When will one ever learn?
"Daniel" 10 x 8" Oil on Museum Board

Sunday, January 23, 2011

Ohio Art League Drawing Session

Sunday afternoon 1:00 - 4:00 PM - my first time at the open life drawing session sponsored by the Ohio Art League in Columbus, OH. $8.00 = 3 hours of time with a live model. I am out of practice, but I think some progress was made in the 3 hours of study. You can click on the images and enlarge them if you like.

Today's Tools
11 x 14" Strathmore 400 Series Drawing Pad
Bic Retractable Pencil
#4 Charcoal Pencil
Sienna Conte Crayon
Kneeded Eraser

60 second poses - Bic pencil
The model said she'd been doing a lot of Yoga lately,
and she took complex and interesting poses.

2 minute poses - still using the same pencil

2 minute poses continued & one 15 minute pose
Oooh, I am out of practice

40 minute pose? charcoal and conte crayon, eraser as drawing tool

30 minutes - charcoal on white Rives BFK
the prince of printmaking papers!

25 minutes, charcoal and conte, eraser
 on Strathmore 400 series off white paper

What a pleasure to spend an afternoon with a wonderful model.
C'est tout!

Thursday, January 20, 2011

Daily 90 1 & 2 - Snow Queen joins the challenge!

Here she is - The Snow Queen!
She brought 6" of snow to my town today.
(In case you didn't know, it's me in disguise.)
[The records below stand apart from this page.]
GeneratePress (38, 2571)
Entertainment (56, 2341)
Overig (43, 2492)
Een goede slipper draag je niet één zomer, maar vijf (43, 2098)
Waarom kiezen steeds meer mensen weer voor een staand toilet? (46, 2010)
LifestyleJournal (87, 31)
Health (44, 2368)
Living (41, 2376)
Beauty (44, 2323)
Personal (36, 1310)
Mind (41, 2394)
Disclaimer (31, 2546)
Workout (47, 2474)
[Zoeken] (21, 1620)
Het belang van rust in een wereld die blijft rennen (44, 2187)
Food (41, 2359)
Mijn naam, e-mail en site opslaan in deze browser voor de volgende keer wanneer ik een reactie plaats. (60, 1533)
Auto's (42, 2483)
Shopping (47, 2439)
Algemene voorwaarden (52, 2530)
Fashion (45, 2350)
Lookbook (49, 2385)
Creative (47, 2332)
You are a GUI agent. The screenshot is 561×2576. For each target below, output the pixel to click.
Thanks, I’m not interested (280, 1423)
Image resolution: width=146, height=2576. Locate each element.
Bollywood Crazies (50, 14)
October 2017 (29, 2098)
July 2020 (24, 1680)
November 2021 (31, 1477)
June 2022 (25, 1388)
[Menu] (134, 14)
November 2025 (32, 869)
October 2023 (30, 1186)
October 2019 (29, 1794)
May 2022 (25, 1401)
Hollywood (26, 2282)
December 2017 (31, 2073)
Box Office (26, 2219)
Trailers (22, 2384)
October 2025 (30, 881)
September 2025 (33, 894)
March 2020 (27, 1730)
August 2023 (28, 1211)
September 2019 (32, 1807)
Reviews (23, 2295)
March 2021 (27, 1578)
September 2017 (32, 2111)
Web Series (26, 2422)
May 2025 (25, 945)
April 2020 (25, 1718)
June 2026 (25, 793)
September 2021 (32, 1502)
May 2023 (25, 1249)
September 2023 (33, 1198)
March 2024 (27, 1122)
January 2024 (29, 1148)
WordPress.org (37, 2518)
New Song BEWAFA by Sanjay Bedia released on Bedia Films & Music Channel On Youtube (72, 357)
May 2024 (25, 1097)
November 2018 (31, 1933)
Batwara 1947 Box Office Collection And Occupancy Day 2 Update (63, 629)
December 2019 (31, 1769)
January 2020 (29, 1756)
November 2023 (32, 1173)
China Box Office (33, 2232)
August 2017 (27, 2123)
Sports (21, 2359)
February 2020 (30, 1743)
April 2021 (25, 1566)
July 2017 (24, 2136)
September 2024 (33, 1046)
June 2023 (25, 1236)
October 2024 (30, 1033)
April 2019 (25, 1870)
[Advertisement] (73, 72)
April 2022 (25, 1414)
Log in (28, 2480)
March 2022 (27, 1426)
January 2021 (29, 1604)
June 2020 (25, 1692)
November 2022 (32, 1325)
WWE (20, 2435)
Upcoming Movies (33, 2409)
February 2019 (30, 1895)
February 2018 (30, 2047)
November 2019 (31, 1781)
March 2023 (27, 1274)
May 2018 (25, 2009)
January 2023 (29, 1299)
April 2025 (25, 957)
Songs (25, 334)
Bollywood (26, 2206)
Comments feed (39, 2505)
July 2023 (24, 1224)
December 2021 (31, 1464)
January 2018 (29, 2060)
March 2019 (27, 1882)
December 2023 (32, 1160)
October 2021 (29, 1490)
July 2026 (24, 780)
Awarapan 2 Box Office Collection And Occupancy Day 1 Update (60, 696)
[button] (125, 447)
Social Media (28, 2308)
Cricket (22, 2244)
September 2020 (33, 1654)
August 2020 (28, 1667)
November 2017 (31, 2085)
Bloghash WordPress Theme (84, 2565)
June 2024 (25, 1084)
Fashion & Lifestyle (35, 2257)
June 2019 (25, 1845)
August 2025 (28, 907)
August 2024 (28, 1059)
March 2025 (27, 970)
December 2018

The Queen noticed on Facebook that two of her painter friends had challenged each other to paint 90 daily paintings. I've never really been that interested in doing daily paintings, but when I saw Michelle Walker's painting, I invited myself into their challenge -
way back on January 5.

I was already 5 paintings behind at that point!
When I woke up this morning I was 15 paintings behind!
I woke up to falling snow, read an email from my friend Ray who was going out to paint snow in Cincinnati, and with 'the challenge' looming over my head like the sword of Damocles,
I decided to get in the game.

First, breakfast at The Nut.
Second, pay a bill in person, allowing me to do a little driving in the village and see what possibilities were out there. It worked. I found a spot easily, a field of corn stubble with a treeline, and the snow whiting out some of the background.

Here was my studio.
At the right you see my EasyL 12 x 16" easel, poised and itching to get into the game with a 5 x 7" gessoboard panel that has been toned with thinned down Transparent Red Oxide. The snow was falling steadily, and hard, making it impossible to paint outside without the umbrella I'd forgotten. The area behind the steering wheel was too tight to put the easel in front of me, so I sat it on the seat beside me and forced me to paint with my arm extended - just like I should!

I hadn't painted since December 5, 2010 when I did stand outside and paint - in the orchard 5 miles away from my home. Michelle painted that day, as did Jody Hall (the other artist that started the challenge January 1). Ray was there that day, and my friend Edie, and many other painters from Ohio Plein Air Society were sprinkled throughout Lynd's Fruit Farm which was sugared with a light dusting of snow.

Today, I felt a little nervous. You sure do get rusty if you don't paint for even a day, let alone for over a month. So I decided to start by doing my little drawing. Below, you see the two drawings I did for two paintings that I did today. I was parked for the first painting in a safe parking lot looking north across Rt. 16.
For the second painting, I crossed this busy road and
pulled into a farm pulloff heading into the field.

 A policeman stopped by to see if I needed help.
I love it when that happens.
I took further notes to remember this day: here I was painting a great snow storm when suddently I realized that the music coming out of the radio was none other than Gershwin's Summertime! I LOVE that song and used to belt it out in my days as a torch singer.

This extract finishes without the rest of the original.